Even if you have X-Rays that indicate significant arthritic disease, surgery is not always necessary. Many people have significant arthritis but experience no knee pain. How can this be? Knee arthritis can be significantly improved with conservative osteoarthritis treatment options.

Treatment goals for many knee conditions include reducing inflammation, restoring range of motion, and improving strength and function. Osteoarthritis treatment should follow this plan.

As arthritis is an inflammatory condition, anti-inflammatory medications can be helpful in reducing this inflammation (consult your doctor regarding medications). Utilizing ice therapy can also be helpful to reduce both pain and swelling.

In significant cases, cortisone injections to help reduce inflammation are warranted. Generally no more then three cortisone injections are recommended within a one year period of time. Overuse of cortisone injections can have a negative effect on joints, increasing the speed of joint degeneration.

Another type of injection can be helpful by adding lubrication to the knee joint. Hyaluronan injections (such as Synvisc and Orthovisc) help to stimulate the natural lubricant of the knee, called synovial fluid. A series of generally three injections are given one week apart and have been shown to be effective for some in helping to delay or avoid knee replacement surgery.

As with other forms of arthritis, weight reduction can be of great benefit in minimizing joint stress.

Proper shoe wear is also very important. I frequently recommend good running shoes to help minimize joint stress. Shoes should emphasize stability as opposed to cushioning as the goal is to minimize excessive movement that creates added joint stress.

When symptoms are significant, reducing joint stress can also be achieved through the use of an assistive device such as a cane. When using a cane, remember to use the cane on the opposite side of the painful joint (if the left knee is painful, use the cane in the right hand).

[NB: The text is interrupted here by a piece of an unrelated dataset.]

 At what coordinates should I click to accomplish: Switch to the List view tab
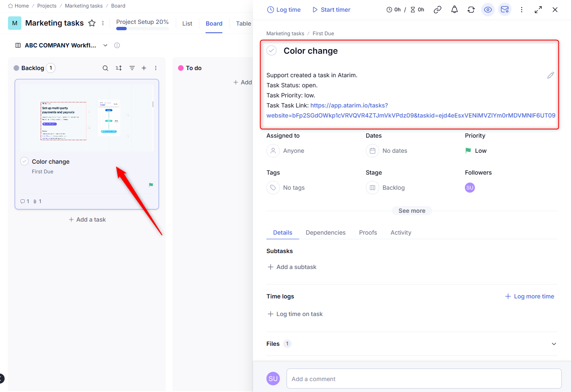(187, 24)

Of course, when significant pain and limited function persist, knee replacement surgery is recommended. Surgery should be the treatment choice of last resort and should only be considered when conservative treatment including medication, injections, ice, and physical therapy has failed.

Physical Therapy Exercise

The treatment goals for physical therapy exercises are to restore knee range of motion and improve muscle strength. If these goals are achieved, your pain will be reduced and you’ll be back to the activity you enjoy.

Arthritic knees can lose mobility in both the ability to flex/bend and the ability to extend/straighten the knee. The use of a stationary bike has been demonstrated to be effective in improving knee mobility. The easy repetitive motion of the knee that occurs with stationary biking stimulates production of synovial fluid, the natural lubricant of the knee. Riding a stationary bike 10 to 15 minutes on a regular basis can keep the joint lubricated and improve the ability of the knee to bend.

Because muscles act like shock absorbers, muscle strengthening can help in reducing the stress directed to the knee. The quadriceps muscle group (muscles located on the front of the thigh) is the most important to knee function. However, muscle balance is also important, thus hamstrings as well as hip muscles must also be strengthened.

The following is a link to a physical therapy exercise program for assisting in the restoration of knee ROM and strength for knee osteoarthritis: knee osteoarthritis exercises.


• Knee osteoarthritis is an inflammatory condition secondary to damage of the articular cartilage.

• Symptoms include knee joint pain, limited range of motion, and limited tolerance for walking and stair negotiation.

• X-Ray evidence of knee arthritis does not mean surgery will be necessary.

• Use Anti-inflammatory medication, ice, and injections help to reduce joint inflammation.

• Riding a bike and performing knee osteoarthritis exercises can help restore knee ROM, strength, and function.

• Only when conservative treatment has failed and persistent pain and limited function continues should knee replacement surgery be considered.

You don’t have to suffer with knee osteoarthritis. Whether surgery is necessary may be up to you. Follow the knee osteoarthritis treatment plan and take control of your arthritis pain.